*WHAT IS EXPECTED:*
Quote, without any change, the line that contains "Switch to page 8" and all lines that follow it to the end of the data below.

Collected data

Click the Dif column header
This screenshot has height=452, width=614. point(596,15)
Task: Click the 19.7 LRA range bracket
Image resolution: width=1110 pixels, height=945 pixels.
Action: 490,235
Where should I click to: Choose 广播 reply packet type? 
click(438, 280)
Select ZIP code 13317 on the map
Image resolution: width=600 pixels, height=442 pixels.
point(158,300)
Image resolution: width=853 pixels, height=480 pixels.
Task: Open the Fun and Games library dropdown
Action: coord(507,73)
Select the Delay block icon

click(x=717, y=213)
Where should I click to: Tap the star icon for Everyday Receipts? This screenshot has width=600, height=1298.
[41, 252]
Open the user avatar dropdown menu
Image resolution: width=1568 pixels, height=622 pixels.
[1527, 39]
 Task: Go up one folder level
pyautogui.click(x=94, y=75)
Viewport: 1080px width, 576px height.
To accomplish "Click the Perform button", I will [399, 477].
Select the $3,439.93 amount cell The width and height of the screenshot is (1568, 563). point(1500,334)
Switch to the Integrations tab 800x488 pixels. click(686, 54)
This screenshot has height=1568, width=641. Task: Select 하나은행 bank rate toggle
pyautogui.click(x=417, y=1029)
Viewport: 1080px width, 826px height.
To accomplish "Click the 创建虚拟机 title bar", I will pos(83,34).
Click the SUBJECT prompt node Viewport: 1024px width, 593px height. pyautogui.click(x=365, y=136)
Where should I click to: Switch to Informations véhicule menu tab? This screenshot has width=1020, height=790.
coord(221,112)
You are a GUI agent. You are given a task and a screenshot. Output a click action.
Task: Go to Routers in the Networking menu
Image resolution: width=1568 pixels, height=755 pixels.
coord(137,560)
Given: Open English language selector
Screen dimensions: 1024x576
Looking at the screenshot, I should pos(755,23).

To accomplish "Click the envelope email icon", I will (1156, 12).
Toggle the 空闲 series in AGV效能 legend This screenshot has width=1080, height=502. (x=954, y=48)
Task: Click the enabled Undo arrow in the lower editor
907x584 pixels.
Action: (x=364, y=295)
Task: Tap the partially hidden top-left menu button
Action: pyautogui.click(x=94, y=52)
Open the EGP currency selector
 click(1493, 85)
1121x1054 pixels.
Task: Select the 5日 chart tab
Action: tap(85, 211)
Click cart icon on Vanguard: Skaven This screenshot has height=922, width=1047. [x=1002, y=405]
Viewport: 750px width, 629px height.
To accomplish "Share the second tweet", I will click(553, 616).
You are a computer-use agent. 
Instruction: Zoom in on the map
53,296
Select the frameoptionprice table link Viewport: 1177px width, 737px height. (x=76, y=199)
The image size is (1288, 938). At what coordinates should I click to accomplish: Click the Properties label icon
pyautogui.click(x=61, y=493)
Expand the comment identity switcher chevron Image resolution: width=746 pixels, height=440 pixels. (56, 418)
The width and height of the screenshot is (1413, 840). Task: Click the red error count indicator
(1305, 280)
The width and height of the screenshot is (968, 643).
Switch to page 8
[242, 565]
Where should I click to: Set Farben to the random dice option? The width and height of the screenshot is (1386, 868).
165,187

*RESPONSE BOX:*
Switch to page 8
[242, 565]
Where should I click to: Set Farben to the random dice option? The width and height of the screenshot is (1386, 868).
165,187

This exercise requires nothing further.